I'll go for Primož Roglič
Nota bene: Longest ITT in Le Tour was in 1947 from Vannes to Saint-Brieuc: 139km!
 
Re:

SafeBet said:
Don't really care about the stage since I believe Froomey will lose quite a bit to both Rogla and Tom.

But I have a message for the Tour: since the best TTers win the race no matter the sh*t you throw at them can we just go back to having a couple of monster TTs in the route like it used to be? I want to see these guys fight each other on a 50/60 km TT.
That could be great. Maybe the French finally will see Bardet aint winning the Tour so we can get back to at least a respectable amount like 60 km or something.
 
Leinster said:
Robert5091 said:
The 31 kilometres length of the test means that the Tour de France features even less individual time trialling than last year, again beating the record for the lowest number of individual time trial kilometres in the race’s history.

2015 had one 13.8km ITT, less than half of this year's total.

The 28km TTT that year was also shorter than this year's 35km.

Correct! That's the last time I get stuff from that "cut and paste" shop ;)
 
Re: Re:

Valv.Piti said:
SafeBet said:
Don't really care about the stage since I believe Froomey will lose quite a bit to both Rogla and Tom.

But I have a message for the Tour: since the best TTers win the race no matter the sh*t you throw at them can we just go back to having a couple of monster TTs in the route like it used to be? I want to see these guys fight each other on a 50/60 km TT.
That could be great. Maybe the French finally will see Bardet aint winning the Tour so we can get back to at least a respectable amount like 60 km or something.
Really I rather finally see well a well designed and planned route and actual mountains before stage 10, but if it's gonna be 4 TT'ers anyway then I guess it doesn't matter that much. Still I'd prefer something like 2013 albeit without the TTT, maybe with a short prologue.
 
Re: Re:

Finn84 said:
Hugo Koblet said:
SHAD0W93 said:
Like I said in the Thomas thread it will be amazing if Tom and Roglic got within 10 seconds of Thomas to make Paris very interesting.

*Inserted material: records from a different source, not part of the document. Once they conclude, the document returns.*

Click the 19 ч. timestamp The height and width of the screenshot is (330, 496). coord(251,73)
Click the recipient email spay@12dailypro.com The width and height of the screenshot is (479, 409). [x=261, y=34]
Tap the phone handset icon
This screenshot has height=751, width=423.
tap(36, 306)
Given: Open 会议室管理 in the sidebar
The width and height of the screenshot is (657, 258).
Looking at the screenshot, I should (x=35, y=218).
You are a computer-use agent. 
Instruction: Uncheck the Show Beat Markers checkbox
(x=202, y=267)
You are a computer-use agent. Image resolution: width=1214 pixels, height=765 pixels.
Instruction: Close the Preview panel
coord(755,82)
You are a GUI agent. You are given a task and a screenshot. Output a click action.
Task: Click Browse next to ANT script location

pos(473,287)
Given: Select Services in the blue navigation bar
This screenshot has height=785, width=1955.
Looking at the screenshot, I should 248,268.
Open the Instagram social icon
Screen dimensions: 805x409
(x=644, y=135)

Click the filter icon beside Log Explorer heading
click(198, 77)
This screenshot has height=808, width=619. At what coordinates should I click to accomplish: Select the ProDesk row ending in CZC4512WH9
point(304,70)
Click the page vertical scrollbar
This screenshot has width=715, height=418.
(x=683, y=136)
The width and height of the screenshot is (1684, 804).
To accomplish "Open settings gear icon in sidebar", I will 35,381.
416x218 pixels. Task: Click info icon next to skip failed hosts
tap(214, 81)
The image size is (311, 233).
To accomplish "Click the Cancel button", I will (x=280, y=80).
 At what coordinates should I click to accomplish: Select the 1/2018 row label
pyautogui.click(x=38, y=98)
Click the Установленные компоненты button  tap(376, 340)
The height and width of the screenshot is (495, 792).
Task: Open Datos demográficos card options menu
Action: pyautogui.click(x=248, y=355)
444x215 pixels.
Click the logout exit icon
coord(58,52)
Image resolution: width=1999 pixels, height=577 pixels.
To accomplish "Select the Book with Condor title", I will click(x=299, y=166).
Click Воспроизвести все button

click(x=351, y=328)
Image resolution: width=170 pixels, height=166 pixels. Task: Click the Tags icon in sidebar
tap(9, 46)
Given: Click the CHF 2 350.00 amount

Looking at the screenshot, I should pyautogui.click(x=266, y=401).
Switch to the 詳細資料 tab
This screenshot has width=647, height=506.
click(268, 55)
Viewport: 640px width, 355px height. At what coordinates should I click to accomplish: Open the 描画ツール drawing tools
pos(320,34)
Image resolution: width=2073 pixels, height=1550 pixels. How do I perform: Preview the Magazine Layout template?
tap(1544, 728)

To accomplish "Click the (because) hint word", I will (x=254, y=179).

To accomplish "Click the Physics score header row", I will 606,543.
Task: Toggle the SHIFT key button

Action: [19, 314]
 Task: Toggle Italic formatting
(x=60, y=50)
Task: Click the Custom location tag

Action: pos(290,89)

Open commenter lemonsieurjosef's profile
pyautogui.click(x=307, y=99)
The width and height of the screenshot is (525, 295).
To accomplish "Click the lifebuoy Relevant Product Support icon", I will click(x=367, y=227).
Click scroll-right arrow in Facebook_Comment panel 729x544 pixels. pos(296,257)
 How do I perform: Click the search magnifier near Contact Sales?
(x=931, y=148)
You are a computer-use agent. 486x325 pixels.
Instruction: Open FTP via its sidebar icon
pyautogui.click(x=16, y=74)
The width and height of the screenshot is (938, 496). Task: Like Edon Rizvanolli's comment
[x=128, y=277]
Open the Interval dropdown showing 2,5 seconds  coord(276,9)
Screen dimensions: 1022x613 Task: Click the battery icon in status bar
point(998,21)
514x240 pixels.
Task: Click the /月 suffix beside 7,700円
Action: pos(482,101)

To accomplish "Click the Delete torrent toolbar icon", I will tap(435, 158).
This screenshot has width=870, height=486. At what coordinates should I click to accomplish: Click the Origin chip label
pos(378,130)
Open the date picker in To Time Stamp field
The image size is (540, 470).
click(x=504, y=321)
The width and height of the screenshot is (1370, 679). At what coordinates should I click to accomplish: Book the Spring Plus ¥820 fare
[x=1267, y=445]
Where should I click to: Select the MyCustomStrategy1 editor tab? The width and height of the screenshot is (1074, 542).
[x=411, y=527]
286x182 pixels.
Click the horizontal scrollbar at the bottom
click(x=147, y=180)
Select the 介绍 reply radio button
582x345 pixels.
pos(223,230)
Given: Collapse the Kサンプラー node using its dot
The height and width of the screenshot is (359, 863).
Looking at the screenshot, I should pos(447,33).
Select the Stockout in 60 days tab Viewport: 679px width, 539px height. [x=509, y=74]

On who wins it honestly could be either of those 3 or a suprise but Landa and Zakarin will move up in GC over Crush Weak and Quintana.
It would be pretty fun if we saw some GC action on the last stage to Paris, but I think that no matter the time difference, we wouldn't see Dumoulin, Roglic or anyone else attack on the last stage.

If it's very close and riders don't pay attention, some splits may change positions. Like Kelderman moving ahead of Contador (for 4th place) in last year's Vuelta.
It's the Tour, in the eventuality of gaps they'll neutralize them.